Skip the pictures and retype exactly the lines from the one holding "Image resolution: width=1456" through the end of the entries.

Records shown Start Marker

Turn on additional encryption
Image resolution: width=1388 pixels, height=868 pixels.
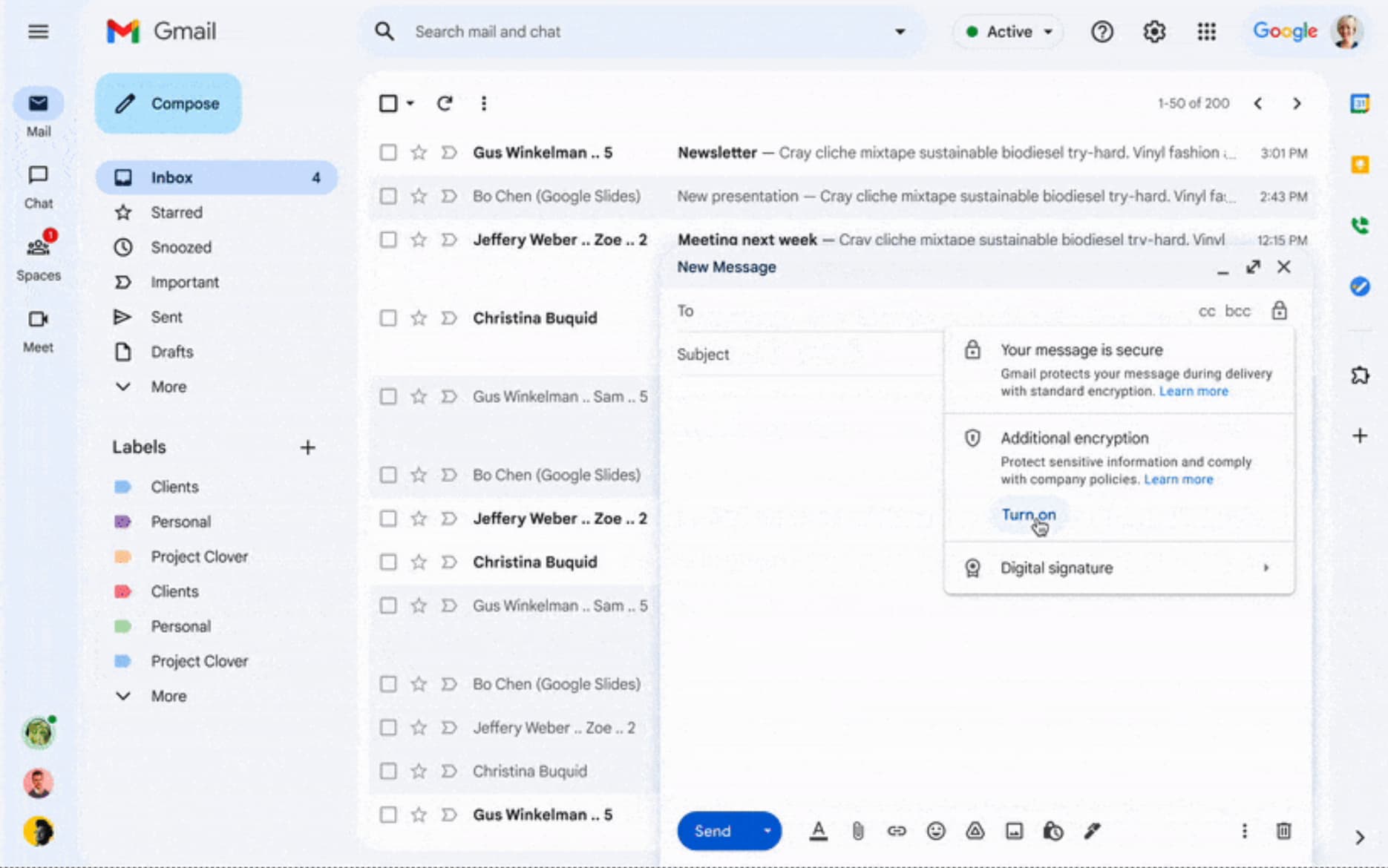click(1028, 515)
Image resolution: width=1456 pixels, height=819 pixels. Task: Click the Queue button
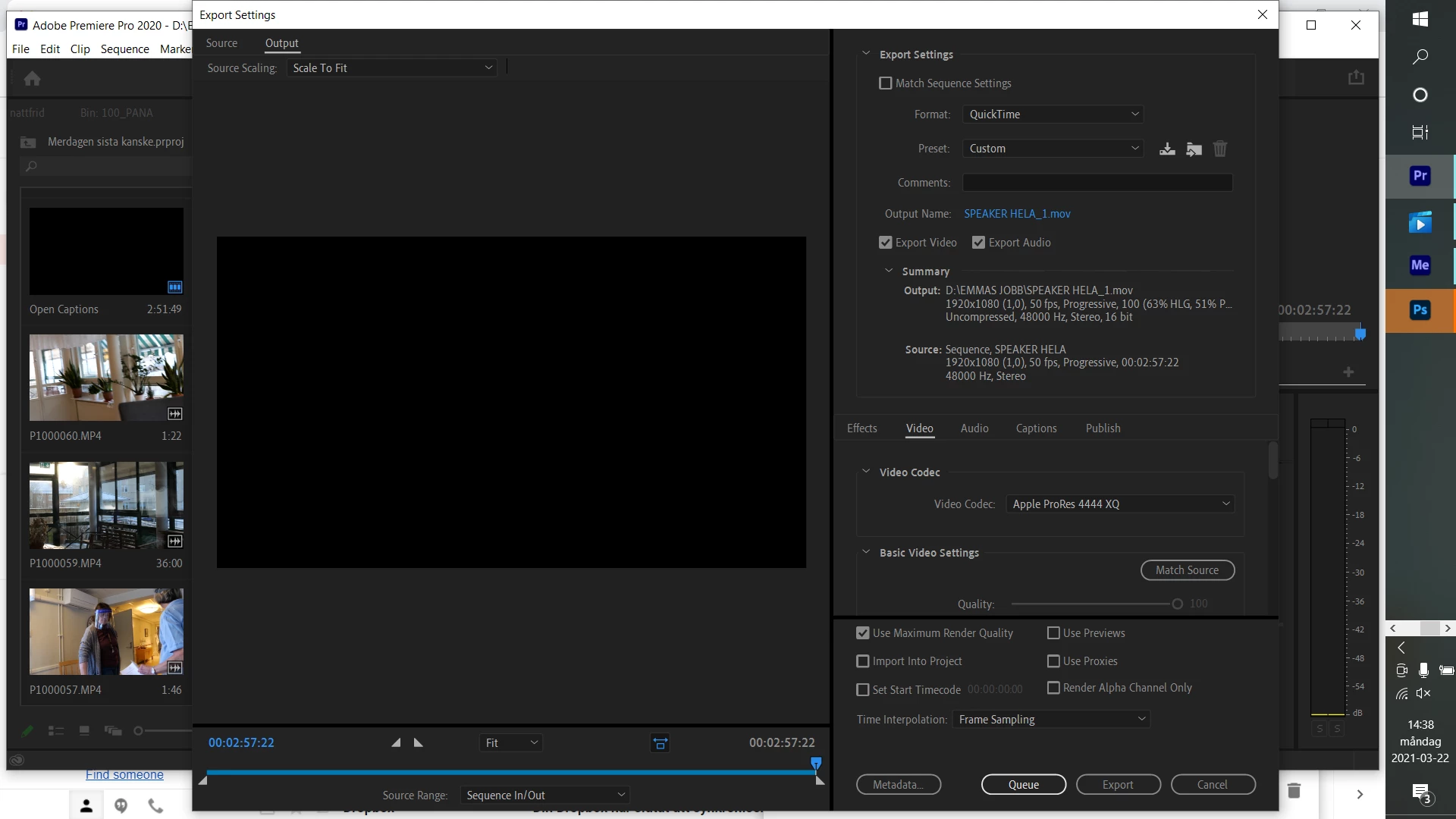[1023, 785]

Records shown End Marker

Answer section ::
Image resolution: width=1456 pixels, height=819 pixels. Task: Click the Queue button
[1023, 785]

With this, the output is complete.